▶ [Requirement]:
Copy the records starting at the line that contains "This screenshot has height=442, width=962." and ending at the end of the records, keeping the requests unchanged. Rescale every coordinate in the answers by a factor of 1.15, rounding to whole numbers with halves rounded up.

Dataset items
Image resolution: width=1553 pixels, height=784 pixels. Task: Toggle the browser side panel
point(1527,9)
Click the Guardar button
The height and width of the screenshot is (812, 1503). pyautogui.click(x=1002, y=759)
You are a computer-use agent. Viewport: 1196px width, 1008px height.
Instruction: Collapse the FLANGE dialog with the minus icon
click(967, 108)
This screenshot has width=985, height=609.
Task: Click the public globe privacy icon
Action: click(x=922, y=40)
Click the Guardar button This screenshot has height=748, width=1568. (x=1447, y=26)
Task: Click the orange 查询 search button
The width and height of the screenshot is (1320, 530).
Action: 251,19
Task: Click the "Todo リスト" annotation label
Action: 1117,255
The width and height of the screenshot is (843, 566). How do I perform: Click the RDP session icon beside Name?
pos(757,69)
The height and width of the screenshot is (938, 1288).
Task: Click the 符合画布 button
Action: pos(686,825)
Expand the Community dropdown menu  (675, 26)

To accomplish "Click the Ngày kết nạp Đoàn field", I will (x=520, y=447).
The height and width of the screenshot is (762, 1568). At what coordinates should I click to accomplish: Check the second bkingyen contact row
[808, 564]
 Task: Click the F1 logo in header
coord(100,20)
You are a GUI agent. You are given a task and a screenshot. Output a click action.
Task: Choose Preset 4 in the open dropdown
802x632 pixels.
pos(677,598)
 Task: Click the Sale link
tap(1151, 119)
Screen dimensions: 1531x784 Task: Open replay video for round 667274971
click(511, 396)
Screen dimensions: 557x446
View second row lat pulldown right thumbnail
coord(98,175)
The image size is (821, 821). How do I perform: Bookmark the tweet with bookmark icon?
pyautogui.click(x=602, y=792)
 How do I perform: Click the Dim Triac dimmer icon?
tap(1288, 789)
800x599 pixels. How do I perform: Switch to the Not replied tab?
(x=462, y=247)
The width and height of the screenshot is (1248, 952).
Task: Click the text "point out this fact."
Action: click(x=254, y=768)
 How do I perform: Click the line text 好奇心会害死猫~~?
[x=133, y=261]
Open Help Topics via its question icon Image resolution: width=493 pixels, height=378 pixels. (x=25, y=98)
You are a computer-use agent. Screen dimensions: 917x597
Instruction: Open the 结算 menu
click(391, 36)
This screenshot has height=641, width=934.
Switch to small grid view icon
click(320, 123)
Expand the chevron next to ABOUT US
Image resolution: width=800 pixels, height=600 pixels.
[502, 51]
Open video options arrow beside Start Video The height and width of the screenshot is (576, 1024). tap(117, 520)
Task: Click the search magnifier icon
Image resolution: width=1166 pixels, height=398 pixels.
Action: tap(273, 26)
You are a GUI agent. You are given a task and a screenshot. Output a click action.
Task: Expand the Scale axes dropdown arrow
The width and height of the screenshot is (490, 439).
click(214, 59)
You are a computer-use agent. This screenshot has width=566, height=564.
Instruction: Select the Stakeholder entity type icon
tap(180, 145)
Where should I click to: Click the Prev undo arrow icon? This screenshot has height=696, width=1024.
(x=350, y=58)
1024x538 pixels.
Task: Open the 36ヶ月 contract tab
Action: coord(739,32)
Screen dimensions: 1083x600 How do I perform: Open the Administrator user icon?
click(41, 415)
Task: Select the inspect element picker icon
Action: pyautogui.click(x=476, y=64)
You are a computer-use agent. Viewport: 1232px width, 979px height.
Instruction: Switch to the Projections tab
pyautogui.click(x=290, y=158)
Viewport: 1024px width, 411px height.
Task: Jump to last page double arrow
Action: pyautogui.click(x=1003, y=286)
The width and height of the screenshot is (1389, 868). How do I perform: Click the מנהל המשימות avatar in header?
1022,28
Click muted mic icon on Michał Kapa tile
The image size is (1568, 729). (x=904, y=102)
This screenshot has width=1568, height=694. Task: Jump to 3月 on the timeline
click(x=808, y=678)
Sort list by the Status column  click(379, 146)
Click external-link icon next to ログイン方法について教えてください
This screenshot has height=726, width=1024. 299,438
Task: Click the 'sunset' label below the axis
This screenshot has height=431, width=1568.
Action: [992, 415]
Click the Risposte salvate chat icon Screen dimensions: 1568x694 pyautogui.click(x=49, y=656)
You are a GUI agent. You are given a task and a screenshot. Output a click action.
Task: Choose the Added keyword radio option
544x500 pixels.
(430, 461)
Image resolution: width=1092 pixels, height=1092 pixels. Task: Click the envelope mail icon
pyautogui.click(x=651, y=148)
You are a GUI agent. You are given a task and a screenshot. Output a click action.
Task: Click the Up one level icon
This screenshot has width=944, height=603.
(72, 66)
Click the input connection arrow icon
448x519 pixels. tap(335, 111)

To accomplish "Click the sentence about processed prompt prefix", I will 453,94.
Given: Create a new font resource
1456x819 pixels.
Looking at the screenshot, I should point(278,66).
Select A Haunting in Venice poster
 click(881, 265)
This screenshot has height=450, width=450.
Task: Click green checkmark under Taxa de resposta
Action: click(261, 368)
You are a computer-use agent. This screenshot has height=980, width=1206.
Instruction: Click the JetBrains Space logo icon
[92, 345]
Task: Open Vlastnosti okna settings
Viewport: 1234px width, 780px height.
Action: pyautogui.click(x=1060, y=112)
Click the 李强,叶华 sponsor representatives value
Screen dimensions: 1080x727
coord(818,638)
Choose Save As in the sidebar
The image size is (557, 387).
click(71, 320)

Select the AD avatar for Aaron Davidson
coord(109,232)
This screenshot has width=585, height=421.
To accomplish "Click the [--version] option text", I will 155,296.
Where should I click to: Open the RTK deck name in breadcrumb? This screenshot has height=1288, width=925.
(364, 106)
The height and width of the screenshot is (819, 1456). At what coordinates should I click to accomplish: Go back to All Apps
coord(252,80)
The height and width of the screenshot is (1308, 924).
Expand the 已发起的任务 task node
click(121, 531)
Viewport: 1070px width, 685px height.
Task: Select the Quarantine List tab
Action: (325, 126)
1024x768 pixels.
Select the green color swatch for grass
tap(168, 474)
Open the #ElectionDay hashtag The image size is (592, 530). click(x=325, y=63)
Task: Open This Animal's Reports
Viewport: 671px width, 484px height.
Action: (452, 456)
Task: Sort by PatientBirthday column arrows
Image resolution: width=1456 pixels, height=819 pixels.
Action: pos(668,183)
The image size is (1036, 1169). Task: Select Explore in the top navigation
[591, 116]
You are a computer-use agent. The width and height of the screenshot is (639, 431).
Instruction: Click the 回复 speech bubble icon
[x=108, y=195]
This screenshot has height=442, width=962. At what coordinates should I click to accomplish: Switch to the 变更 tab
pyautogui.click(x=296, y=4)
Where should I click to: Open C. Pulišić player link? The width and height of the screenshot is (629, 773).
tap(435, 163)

▶ [Completed task]:
This screenshot has height=442, width=962. At what coordinates should I click to accomplish: Switch to the 变更 tab
pyautogui.click(x=340, y=5)
Where should I click to: Open C. Pulišić player link? The width and height of the screenshot is (629, 773).
tap(500, 187)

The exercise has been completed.